Without João, we had no one to translate with the bus driver, and no one who knew the way to Porto if we got lost. Frances had the address of the hotel in Porto where we had reservations, I hoped that would be enough information.
We descended the bus in Porto, and waited on the sidewalk as Frances revived Nicholas and removed him from the bus. The hotel clerk couldn’t find our reservation, Frances used the lobby phone to call Irène, who was scheduled to meet us at the hotel. There had been a last minute change in hotels, we trudged the few blocks to the right address and checked in.

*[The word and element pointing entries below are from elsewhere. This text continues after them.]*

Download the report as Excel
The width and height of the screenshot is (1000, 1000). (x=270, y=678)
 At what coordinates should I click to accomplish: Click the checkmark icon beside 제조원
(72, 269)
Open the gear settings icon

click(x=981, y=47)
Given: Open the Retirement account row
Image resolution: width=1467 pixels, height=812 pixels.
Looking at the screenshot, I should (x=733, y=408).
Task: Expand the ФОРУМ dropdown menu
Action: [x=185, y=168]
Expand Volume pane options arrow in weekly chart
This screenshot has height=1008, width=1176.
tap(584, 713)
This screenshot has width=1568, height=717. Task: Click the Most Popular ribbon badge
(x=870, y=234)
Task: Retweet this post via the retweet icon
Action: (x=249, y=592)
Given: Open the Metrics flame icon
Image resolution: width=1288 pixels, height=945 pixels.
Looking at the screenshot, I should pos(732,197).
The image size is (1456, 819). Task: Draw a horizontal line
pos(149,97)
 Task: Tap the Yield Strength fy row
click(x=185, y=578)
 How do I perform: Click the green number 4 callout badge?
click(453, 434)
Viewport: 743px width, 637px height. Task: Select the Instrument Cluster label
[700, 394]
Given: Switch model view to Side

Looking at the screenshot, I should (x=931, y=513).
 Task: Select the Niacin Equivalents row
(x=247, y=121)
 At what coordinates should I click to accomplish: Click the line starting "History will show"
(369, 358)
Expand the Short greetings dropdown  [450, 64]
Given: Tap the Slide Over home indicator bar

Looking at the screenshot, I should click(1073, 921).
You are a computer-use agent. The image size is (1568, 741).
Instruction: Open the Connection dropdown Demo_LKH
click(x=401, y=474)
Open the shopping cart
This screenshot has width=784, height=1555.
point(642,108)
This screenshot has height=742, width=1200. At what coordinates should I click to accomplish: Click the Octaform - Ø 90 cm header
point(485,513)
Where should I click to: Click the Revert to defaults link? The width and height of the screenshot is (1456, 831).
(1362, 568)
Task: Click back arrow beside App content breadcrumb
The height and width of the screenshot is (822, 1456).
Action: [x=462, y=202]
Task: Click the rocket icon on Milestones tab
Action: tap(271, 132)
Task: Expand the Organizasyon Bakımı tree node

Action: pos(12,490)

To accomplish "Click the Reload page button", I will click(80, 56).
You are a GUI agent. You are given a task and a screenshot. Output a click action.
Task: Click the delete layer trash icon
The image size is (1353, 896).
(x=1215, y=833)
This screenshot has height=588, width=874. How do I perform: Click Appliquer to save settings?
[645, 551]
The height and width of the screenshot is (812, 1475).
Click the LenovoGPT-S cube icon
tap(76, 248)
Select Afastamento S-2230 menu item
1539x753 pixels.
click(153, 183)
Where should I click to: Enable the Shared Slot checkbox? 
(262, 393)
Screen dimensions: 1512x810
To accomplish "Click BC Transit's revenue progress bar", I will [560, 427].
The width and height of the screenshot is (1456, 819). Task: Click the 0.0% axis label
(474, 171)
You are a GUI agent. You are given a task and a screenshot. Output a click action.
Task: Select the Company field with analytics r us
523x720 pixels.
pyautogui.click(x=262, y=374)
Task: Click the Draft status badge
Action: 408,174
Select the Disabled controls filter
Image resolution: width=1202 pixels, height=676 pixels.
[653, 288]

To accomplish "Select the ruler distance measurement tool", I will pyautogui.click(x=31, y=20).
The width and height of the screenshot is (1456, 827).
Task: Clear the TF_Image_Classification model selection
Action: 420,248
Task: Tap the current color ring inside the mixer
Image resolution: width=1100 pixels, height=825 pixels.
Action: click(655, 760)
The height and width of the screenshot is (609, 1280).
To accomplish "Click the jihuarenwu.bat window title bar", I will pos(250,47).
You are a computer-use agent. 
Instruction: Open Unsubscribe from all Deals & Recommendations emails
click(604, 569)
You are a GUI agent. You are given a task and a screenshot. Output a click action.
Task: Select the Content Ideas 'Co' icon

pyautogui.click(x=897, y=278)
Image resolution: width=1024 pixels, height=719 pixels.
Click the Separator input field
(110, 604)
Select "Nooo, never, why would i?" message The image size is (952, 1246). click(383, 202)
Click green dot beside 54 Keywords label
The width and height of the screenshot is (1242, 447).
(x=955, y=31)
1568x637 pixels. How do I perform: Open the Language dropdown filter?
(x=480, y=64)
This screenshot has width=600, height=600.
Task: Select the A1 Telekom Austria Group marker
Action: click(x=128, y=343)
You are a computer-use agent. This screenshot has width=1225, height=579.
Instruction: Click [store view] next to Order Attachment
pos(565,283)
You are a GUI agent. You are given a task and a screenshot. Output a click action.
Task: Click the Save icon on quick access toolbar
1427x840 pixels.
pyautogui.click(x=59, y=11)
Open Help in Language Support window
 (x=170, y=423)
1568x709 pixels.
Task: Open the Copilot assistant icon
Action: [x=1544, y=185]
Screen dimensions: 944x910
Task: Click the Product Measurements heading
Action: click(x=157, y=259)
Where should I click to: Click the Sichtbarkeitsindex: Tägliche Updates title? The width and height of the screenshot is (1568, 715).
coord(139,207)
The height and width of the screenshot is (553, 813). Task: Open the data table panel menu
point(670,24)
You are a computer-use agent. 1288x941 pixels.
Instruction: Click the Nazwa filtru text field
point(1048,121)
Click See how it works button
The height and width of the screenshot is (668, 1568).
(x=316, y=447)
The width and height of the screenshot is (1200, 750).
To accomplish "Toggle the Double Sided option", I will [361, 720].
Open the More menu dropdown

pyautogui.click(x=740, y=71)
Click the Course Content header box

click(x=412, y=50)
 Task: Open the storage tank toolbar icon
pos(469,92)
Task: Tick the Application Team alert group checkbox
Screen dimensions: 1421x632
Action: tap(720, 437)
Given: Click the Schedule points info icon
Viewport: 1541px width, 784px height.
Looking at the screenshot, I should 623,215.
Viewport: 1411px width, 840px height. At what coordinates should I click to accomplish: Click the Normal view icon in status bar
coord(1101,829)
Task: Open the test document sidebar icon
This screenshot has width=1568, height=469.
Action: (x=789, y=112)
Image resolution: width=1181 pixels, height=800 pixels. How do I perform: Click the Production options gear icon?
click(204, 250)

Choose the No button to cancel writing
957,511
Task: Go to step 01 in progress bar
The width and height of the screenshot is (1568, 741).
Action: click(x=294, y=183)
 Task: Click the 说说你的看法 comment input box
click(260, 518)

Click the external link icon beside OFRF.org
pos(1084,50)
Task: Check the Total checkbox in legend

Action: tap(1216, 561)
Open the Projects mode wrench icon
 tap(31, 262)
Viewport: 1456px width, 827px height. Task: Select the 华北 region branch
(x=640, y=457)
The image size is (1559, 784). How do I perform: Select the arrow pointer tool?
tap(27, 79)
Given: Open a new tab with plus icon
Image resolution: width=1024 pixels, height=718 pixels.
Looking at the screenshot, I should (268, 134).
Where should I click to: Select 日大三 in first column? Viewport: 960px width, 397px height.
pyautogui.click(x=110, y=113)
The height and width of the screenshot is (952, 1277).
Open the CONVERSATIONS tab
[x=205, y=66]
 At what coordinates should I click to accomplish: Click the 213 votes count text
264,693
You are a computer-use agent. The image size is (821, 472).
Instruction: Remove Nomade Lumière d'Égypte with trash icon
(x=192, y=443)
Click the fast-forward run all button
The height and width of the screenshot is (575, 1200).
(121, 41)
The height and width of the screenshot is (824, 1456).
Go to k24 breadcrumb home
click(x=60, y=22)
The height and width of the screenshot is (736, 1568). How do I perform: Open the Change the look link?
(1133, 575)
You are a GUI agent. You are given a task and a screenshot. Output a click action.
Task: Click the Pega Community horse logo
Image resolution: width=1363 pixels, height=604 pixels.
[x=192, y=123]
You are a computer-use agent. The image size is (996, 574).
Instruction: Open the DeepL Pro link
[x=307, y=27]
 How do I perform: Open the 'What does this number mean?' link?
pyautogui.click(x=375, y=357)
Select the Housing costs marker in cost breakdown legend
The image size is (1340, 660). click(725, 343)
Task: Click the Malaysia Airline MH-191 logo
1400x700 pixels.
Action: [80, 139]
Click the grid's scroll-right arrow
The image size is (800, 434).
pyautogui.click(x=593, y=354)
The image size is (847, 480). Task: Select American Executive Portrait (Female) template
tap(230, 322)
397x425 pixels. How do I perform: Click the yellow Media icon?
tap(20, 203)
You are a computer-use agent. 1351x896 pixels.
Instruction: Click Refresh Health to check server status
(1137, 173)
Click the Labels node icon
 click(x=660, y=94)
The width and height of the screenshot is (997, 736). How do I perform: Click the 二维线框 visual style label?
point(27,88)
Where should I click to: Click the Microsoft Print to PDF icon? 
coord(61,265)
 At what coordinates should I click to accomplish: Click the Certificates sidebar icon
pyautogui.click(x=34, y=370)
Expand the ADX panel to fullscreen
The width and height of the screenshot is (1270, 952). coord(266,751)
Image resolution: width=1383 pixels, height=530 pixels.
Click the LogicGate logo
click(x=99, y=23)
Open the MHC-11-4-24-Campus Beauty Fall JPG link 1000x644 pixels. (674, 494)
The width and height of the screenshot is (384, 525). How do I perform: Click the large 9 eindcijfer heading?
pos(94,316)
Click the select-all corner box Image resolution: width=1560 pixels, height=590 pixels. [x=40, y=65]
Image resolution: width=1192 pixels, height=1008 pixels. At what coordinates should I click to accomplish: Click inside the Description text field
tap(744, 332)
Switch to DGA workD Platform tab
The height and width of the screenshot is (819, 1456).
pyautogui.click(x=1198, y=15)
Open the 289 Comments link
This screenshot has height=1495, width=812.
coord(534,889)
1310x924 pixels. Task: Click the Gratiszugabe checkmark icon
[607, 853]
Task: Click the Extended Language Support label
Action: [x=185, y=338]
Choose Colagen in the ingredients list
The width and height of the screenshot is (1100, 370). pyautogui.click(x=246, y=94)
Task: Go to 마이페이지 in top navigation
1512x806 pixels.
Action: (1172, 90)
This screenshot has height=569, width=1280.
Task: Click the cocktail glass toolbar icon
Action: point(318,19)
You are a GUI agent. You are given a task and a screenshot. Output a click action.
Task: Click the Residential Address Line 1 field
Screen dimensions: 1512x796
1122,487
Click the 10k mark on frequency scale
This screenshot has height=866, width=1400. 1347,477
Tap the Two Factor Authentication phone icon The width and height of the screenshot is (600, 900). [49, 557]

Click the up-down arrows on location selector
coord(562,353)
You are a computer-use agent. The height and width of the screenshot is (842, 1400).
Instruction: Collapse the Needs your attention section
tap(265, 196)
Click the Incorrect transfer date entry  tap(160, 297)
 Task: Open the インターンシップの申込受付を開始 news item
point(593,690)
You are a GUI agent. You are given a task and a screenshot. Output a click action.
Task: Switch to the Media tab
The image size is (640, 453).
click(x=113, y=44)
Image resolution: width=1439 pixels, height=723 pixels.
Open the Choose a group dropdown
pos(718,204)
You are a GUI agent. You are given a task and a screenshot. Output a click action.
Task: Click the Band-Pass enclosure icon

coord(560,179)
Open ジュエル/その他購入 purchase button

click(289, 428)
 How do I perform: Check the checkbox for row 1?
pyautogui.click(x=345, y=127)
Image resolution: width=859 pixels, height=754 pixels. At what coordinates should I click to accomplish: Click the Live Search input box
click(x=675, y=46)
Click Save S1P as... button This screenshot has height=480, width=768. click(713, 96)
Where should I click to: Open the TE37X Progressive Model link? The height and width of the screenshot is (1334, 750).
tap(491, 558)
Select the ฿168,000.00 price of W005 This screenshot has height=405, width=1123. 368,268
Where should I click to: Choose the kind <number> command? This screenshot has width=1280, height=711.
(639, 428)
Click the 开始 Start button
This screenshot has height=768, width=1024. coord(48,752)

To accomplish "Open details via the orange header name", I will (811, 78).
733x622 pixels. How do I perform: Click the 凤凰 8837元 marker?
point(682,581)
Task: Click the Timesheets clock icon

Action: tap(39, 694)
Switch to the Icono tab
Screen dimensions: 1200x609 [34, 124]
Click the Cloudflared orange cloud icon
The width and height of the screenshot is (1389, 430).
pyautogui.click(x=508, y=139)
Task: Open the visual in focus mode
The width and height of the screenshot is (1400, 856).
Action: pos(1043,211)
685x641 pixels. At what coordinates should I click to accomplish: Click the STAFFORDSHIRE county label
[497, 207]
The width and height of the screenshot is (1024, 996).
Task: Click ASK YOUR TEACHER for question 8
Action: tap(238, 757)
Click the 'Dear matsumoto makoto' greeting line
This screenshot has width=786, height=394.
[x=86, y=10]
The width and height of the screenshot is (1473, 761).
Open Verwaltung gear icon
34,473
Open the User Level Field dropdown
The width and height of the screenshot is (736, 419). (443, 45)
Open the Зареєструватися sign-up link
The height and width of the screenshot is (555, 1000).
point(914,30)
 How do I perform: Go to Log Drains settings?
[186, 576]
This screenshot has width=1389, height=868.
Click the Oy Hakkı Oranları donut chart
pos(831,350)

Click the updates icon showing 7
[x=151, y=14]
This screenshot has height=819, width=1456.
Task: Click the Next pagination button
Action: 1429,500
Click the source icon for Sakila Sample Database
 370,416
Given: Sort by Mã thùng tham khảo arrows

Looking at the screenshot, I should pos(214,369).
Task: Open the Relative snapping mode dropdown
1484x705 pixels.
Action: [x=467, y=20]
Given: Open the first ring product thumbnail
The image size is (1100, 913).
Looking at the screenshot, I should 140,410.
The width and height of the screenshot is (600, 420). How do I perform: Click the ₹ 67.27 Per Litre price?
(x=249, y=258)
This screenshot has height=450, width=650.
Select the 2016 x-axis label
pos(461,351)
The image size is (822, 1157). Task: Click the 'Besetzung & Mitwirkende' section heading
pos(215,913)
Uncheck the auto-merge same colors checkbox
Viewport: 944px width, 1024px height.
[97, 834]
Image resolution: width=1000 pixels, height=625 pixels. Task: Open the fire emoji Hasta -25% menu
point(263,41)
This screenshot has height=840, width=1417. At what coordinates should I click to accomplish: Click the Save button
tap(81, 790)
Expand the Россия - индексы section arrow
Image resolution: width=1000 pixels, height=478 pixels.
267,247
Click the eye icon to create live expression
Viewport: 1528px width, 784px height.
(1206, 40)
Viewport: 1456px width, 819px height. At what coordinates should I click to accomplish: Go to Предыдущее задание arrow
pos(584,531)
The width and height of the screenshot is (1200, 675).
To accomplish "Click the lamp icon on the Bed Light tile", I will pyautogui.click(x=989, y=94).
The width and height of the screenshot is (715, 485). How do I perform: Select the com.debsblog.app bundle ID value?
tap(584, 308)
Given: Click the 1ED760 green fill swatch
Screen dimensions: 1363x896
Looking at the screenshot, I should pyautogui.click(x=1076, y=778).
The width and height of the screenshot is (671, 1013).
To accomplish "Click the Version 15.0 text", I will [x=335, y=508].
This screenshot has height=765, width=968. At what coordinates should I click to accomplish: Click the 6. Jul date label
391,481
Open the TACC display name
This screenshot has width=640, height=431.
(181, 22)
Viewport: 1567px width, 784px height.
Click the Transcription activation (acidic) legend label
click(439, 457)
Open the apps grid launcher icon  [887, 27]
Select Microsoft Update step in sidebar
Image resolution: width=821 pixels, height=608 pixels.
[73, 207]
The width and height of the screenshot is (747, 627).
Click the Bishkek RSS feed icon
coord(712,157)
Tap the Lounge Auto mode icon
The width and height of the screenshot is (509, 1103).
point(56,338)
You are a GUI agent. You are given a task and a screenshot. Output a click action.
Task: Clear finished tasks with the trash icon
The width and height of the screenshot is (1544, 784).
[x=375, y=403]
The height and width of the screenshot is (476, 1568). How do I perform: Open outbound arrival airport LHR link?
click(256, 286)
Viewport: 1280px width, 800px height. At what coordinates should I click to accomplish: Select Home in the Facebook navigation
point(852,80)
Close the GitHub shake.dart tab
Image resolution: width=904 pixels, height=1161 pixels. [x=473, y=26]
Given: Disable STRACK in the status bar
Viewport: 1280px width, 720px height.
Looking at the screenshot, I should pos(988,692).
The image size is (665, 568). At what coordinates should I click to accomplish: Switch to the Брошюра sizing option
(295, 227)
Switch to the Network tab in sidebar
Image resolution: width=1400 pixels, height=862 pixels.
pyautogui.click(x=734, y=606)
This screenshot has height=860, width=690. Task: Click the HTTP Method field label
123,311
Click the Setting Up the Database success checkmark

Its hard for me to explain the paralysis that sets in when I’m confronted with a drunkard, but I wasn’t able to speak up. I so badly wanted Frances to leave Nicholas at the hotel, but he ambled down the stairs to the lobby and joined us as we walked to the waterfront to meet Irène and to take a riverboat tour. Everyone was avoiding him, not just me. Cher gave him the cold shoulder, and I got up and moved to another table when he sat near me on the boat. Snippets of hushed conversation took place in corners as we reacted, each in our own way, to the situation. For the next several hours we were dragged through what would have been a pleasant afternoon: a boat tour on the Douro River; lunch at a restaurant where Nicholas fell asleep in his chair; and of all things, a tour of a port wine manufacturer that featured a tasting at the end.
From there we went to dinner, where a somewhat sobered Nicholas sat at the end of the table and made penitent eye contact with the rest of us. Cher continued to ignore him, but somehow by the time we made it back to the hotel they had reconciled. We gathered in a living room and began recounting highlights of the trip. We went around in a circle, each of us saying what the best part of the trip was for us. When my turn came I took a pass, in that moment I couldn’t think of one pleasant memory that still sat with me. I wanted to scream.
Finally we got up from our seats. I’d told Irène that I was interested in hearing some live music, and she’d found a place. Nicholas and Cher had decided to accompany her, and were waiting on the stairs for Irène and me. With tears in my eyes, I told her I was just too tired and to go ahead without me. It was all I could do to hold back until I walked through the door of my room, errant tears slipping past my resolve as I climbed the stairs, until the door opened and I sobbed in front of Frances. We talked for two hours that night about everything that had gone wrong in the last 24 hours, and what steps could be taken next. Finally, having exorcised our bad fortune, she asked me to show her the antique tiles I’d bought in Braga. I was so taken by all the gorgeous tile around us, and felt a special connection to it now that I’d done some tiling myself. On one of my walks through town I’d stopped into an antique shop that had its doors propped open and boxes of tiles set up on the sidewalk - just to look of course, and an hour later had left with 13 tiles weighing me down. I spread them across the bedspread and Frances picked each one up and turned it over in her hands, marveling at their beauty.